▶ _RECORDS SUPPLIED_
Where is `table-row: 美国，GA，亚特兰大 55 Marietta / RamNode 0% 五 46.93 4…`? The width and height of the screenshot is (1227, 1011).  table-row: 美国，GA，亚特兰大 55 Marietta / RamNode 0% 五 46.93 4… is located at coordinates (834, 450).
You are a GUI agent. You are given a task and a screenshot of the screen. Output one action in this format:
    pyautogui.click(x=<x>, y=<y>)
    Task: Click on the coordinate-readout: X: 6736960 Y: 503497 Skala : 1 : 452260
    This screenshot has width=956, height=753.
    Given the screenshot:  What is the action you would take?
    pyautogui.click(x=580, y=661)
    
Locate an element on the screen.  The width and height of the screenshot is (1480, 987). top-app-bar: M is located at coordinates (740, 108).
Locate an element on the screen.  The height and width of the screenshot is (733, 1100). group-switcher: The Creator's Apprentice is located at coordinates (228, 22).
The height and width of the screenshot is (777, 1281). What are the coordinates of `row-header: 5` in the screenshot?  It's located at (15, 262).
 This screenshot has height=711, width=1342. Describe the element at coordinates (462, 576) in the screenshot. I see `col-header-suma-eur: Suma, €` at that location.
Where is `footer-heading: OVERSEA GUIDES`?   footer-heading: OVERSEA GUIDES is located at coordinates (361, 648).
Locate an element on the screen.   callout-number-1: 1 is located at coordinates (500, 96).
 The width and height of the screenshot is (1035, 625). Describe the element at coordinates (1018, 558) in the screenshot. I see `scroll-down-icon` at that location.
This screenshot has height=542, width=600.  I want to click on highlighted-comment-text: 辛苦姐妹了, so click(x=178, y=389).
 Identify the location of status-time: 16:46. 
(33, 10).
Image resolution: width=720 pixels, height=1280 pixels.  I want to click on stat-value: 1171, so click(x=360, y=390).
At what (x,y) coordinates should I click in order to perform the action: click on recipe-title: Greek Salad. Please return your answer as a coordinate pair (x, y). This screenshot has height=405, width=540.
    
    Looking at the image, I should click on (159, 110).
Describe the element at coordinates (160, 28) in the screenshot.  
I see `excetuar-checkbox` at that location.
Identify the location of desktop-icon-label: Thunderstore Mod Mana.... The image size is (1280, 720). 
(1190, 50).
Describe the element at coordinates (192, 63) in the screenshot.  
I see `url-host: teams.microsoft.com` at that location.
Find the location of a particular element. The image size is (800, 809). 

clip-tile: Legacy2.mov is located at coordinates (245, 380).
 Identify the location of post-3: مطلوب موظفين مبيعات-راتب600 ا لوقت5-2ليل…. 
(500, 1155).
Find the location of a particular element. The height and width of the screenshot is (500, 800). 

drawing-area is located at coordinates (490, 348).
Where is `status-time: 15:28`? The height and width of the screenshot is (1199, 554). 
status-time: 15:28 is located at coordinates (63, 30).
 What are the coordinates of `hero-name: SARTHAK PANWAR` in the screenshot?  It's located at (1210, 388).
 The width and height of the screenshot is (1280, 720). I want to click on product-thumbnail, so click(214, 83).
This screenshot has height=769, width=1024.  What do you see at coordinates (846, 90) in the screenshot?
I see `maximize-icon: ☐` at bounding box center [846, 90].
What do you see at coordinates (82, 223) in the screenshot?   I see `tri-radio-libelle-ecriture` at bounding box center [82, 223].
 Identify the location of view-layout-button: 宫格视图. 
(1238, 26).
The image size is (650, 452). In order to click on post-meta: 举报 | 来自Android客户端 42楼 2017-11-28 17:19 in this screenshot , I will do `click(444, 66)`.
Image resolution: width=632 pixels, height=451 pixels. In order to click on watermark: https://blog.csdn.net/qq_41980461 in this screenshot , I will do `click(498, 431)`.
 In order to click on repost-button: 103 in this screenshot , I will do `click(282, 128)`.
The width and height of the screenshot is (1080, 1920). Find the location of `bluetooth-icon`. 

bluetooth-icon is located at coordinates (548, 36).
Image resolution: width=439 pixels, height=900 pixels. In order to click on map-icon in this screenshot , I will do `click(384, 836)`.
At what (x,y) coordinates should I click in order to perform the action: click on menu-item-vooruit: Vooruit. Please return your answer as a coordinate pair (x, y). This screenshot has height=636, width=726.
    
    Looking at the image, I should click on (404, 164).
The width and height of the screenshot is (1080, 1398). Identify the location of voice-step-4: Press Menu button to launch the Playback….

▶ _WHAT YOU ARE ASKED TO DO_
Rewrite every line of the listing above as a numbered list, omitting the blank lines.

▶ _RESPONSE BOX_
1. Where is `table-row: 美国，GA，亚特兰大 55 Marietta / RamNode 0% 五 46.93 4…`? The width and height of the screenshot is (1227, 1011).  table-row: 美国，GA，亚特兰大 55 Marietta / RamNode 0% 五 46.93 4… is located at coordinates (834, 450).
2. You are a GUI agent. You are given a task and a screenshot of the screen. Output one action in this format:
3.     pyautogui.click(x=<x>, y=<y>)
4.     Task: Click on the coordinate-readout: X: 6736960 Y: 503497 Skala : 1 : 452260
5.     This screenshot has width=956, height=753.
6.     Given the screenshot:  What is the action you would take?
7.     pyautogui.click(x=580, y=661)
8. Locate an element on the screen.  The width and height of the screenshot is (1480, 987). top-app-bar: M is located at coordinates (740, 108).
9. Locate an element on the screen.  The height and width of the screenshot is (733, 1100). group-switcher: The Creator's Apprentice is located at coordinates (228, 22).
10. The height and width of the screenshot is (777, 1281). What are the coordinates of `row-header: 5` in the screenshot?  It's located at (15, 262).
11.  This screenshot has height=711, width=1342. Describe the element at coordinates (462, 576) in the screenshot. I see `col-header-suma-eur: Suma, €` at that location.
12. Where is `footer-heading: OVERSEA GUIDES`?   footer-heading: OVERSEA GUIDES is located at coordinates (361, 648).
13. Locate an element on the screen.   callout-number-1: 1 is located at coordinates (500, 96).
14.  The width and height of the screenshot is (1035, 625). Describe the element at coordinates (1018, 558) in the screenshot. I see `scroll-down-icon` at that location.
15. This screenshot has height=542, width=600.  I want to click on highlighted-comment-text: 辛苦姐妹了, so click(x=178, y=389).
16.  Identify the location of status-time: 16:46. 
17. (33, 10).
18. Image resolution: width=720 pixels, height=1280 pixels.  I want to click on stat-value: 1171, so click(x=360, y=390).
19. At what (x,y) coordinates should I click in order to perform the action: click on recipe-title: Greek Salad. Please return your answer as a coordinate pair (x, y). This screenshot has height=405, width=540.
20.     Looking at the image, I should click on (159, 110).
21. Describe the element at coordinates (160, 28) in the screenshot.  
22. I see `excetuar-checkbox` at that location.
23. Identify the location of desktop-icon-label: Thunderstore Mod Mana.... The image size is (1280, 720). 
24. (1190, 50).
25. Describe the element at coordinates (192, 63) in the screenshot.  
26. I see `url-host: teams.microsoft.com` at that location.
27. Find the location of a particular element. The image size is (800, 809). 
28. clip-tile: Legacy2.mov is located at coordinates (245, 380).
29.  Identify the location of post-3: مطلوب موظفين مبيعات-راتب600 ا لوقت5-2ليل…. 
30. (500, 1155).
31. Find the location of a particular element. The height and width of the screenshot is (500, 800). 
32. drawing-area is located at coordinates (490, 348).
33. Where is `status-time: 15:28`? The height and width of the screenshot is (1199, 554). 
34. status-time: 15:28 is located at coordinates (63, 30).
35.  What are the coordinates of `hero-name: SARTHAK PANWAR` in the screenshot?  It's located at (1210, 388).
36.  The width and height of the screenshot is (1280, 720). I want to click on product-thumbnail, so click(214, 83).
37. This screenshot has height=769, width=1024.  What do you see at coordinates (846, 90) in the screenshot?
38. I see `maximize-icon: ☐` at bounding box center [846, 90].
39. What do you see at coordinates (82, 223) in the screenshot?   I see `tri-radio-libelle-ecriture` at bounding box center [82, 223].
40.  Identify the location of view-layout-button: 宫格视图. 
41. (1238, 26).
42. The image size is (650, 452). In order to click on post-meta: 举报 | 来自Android客户端 42楼 2017-11-28 17:19 in this screenshot , I will do `click(444, 66)`.
43. Image resolution: width=632 pixels, height=451 pixels. In order to click on watermark: https://blog.csdn.net/qq_41980461 in this screenshot , I will do `click(498, 431)`.
44.  In order to click on repost-button: 103 in this screenshot , I will do `click(282, 128)`.
45. The width and height of the screenshot is (1080, 1920). Find the location of `bluetooth-icon`. 
46. bluetooth-icon is located at coordinates (548, 36).
47. Image resolution: width=439 pixels, height=900 pixels. In order to click on map-icon in this screenshot , I will do `click(384, 836)`.
48. At what (x,y) coordinates should I click in order to perform the action: click on menu-item-vooruit: Vooruit. Please return your answer as a coordinate pair (x, y). This screenshot has height=636, width=726.
49.     Looking at the image, I should click on (404, 164).
50. The width and height of the screenshot is (1080, 1398). Identify the location of voice-step-4: Press Menu button to launch the Playback….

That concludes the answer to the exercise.